Il est évident que les coiffeurs peuvent préserver leur savoir-faire ! Le problème majeur du projet de loi ne concerne pas les personnes déjà formées et diplômées. Permettre à des personnes, peut-être talentueuses, mais qui n’ont suivi aucune formation, de se lancer dans l’entrepreneuriat sans aucune base, c’est un peu comme « se jeter dans la gueule du loup ». En effet, le problème ne touche pas que la formation de coiffeur. Ouvrir son salon sans aucune formation à la gestion d’une entreprise (gérer les commandes, les clients, une équipe…) augmente grandement le risque de faire faillite.

 

 

« La compétence peut s’acquérir par l’expérience et l’obligation de qualification comme préalable n’est donc pas indispensable en soi, au bon fonctionnement d’un secteur. »

Combien de clients repartiront avec une coupe ratée avant que le coiffeur soit formé ? Quand un client entre dans un salon, il vient passer un instant de bien-être et veut quitter les lieux relaxé et satisfait de la prestation. Le mettre entre les mains d’un amateur peut donc constituer un risque certain. Si tout peut très bien se passer, la prestation peut aussi virer au drame. Sans une formation adéquate, la manipulation de soins et colorations chimiques peut constituer un véritable danger pour le client, mais aussi pour le coiffeur.

 

« La condition de l’excellence, c’est avant tout la compétence, et le diplôme n’a pas le monopole de la compétence »

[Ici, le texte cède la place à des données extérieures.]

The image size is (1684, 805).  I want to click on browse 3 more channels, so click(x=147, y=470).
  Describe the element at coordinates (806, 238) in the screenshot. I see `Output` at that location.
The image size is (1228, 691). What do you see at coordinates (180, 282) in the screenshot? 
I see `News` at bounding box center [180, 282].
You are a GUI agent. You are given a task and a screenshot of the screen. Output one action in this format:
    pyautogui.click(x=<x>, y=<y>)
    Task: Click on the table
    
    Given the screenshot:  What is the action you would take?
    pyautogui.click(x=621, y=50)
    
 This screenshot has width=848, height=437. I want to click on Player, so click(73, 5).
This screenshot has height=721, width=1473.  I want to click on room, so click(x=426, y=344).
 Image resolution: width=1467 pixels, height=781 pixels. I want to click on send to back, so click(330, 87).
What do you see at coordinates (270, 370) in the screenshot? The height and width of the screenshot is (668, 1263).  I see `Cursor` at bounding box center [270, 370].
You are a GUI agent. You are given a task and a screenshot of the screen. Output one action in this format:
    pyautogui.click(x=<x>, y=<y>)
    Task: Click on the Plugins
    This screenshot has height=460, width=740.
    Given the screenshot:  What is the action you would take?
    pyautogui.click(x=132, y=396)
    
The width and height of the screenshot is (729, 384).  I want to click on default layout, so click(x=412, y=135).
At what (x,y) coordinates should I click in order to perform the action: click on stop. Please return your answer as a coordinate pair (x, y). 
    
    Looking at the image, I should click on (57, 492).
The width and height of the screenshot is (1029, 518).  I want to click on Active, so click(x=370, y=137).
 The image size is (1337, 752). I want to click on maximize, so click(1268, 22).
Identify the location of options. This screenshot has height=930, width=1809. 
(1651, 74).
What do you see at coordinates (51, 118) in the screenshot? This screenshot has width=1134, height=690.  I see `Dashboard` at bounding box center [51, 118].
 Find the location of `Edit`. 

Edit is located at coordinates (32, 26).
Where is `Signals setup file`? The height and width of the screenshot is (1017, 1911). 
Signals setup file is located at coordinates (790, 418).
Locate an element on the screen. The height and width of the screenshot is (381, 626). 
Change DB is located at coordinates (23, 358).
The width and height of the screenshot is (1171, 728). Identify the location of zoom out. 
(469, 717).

Peut-être, mais le diplôme assure qu’il n’y est personne d’incompétent à un poste où le service à la personne doit toucher l’excellence.

 

 

En réponse à l’Unec, M. Macron a assuré : « Il ne s’agit pas de négliger les compétences et les qualifications, mais de voir si l’exigence d’avoir un BP plutôt qu’un CAP pour s’installer comme coiffeur est justifiée. »

Aujourd’hui, OUI ! Dans un CAP, il n’y a presque aucune formation à la gestion contrairement au BP. Si une telle réforme venait à voir le jour, il faudrait revoir tout ce qui est enseigné lors du CAP pour que la formation soit plus complète.